Marriage, like worship, is held together by refrains. The words you have said before, the stories told again, the gentle corrections—these are not failures of memory. They are the household liturgy, rehearsed without anyone deciding it should be so.
⁂ The Comfort of Saying It Again
Every long love invents its own prayer book. Phrases worn smooth with use. Stories repeated until they belong more to the couple than to history itself.
To outsiders it sounds like monotony. To the ones inside, it is devotion. Each telling, each correction, is a reminder: we are still here, still saying this together.
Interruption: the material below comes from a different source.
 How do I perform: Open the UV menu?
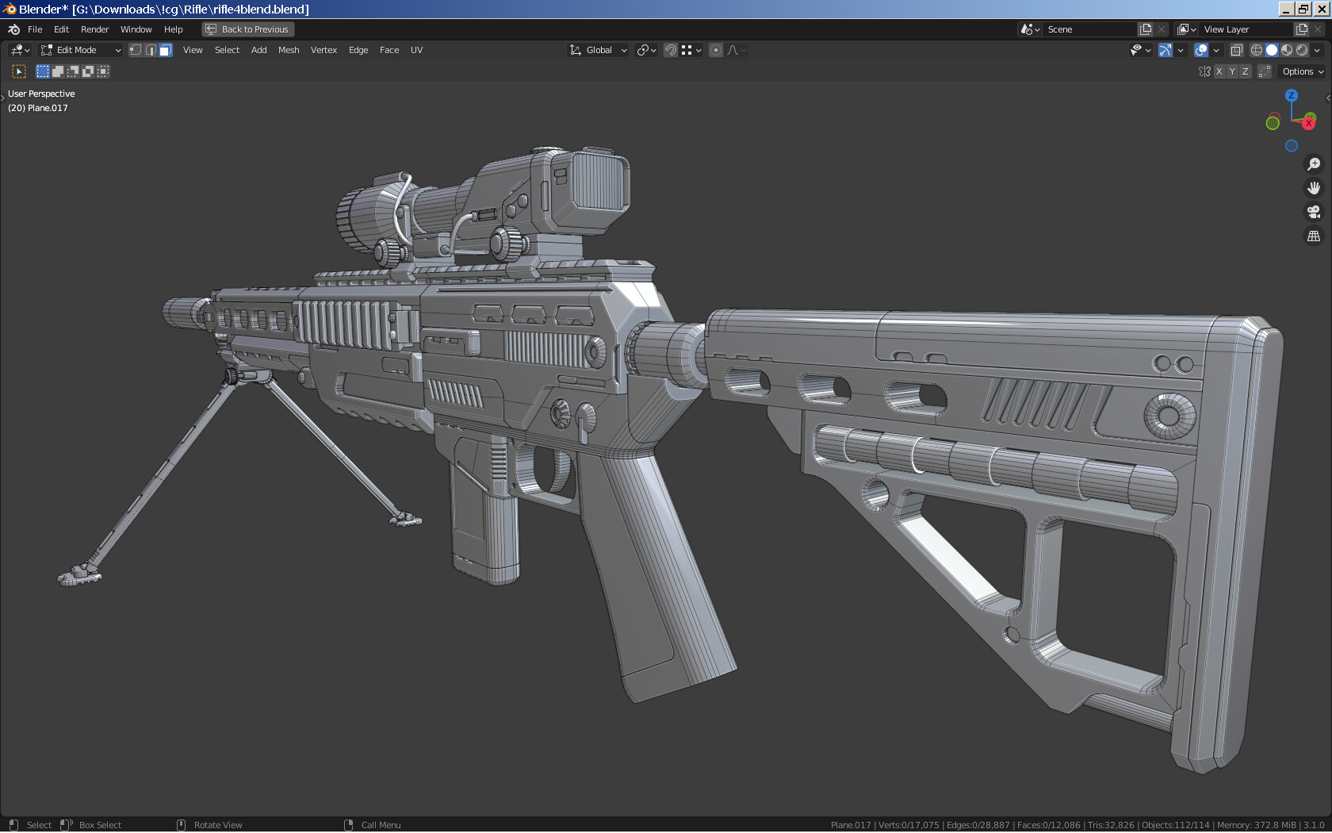click(x=416, y=49)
⁂ The Dance of Being Known
Notice how the Dimbles play. Accuracy is never the point. Gentleness is. He smiles at his own repetition. She teases without malice. He catches her in turn. And when she wriggles free with a defense that both know is flimsy, he lets her.
That is how liturgy works. You don’t argue with the words of the prayer. You say them. You let them carry more weight than they logically should. You let them form you.
⁂ The Tender Weight of Memory
These refrains are not accidents. They are the sacred phrases of shared life. A sigh. A story. A familiar argument. Each one is a verse in the marriage hymnbook.
To press too hard for factual precision would be to miss the point. The point is the echo. The point is the rhythm that carries love through decades.
⁂ Lessons From the Dimbles
- Treat repetition as ritual. The small sayings are prayers you pray together.
- Let gentleness outrank accuracy. The refrain matters more than the record.
- Make space for escape. Let your partner sidestep and smile, because the liturgy isn’t about winning.
Marriage isn’t about being right. It’s about letting each other stay human in the small imperfections.
⁂ Complicated Like a Garden
Yes, the universe is complicated. Marriage is too. But not like a courtroom, where truth is measured in verdicts. More like a garden, where you tend the same perennials, again and again.
The wriggles, the repetitions, the playful dodges—these are not flaws to be corrected. They are signs of life. Signs that the story hasn’t ended.
⁂ A Vow Hidden in Play
“Oh, Camilla… She’d never heard it before.”
It is a weak defense, yes. It is also a vow in disguise. We will keep repeating, keep sidestepping, keep smiling at each other’s grooves. We will let our shared refrains be our prayer, our liturgy, our life together.
This is how love lasts. We set aside perfection, even novelty, for the sacred work of saying the same words again, and again, and again.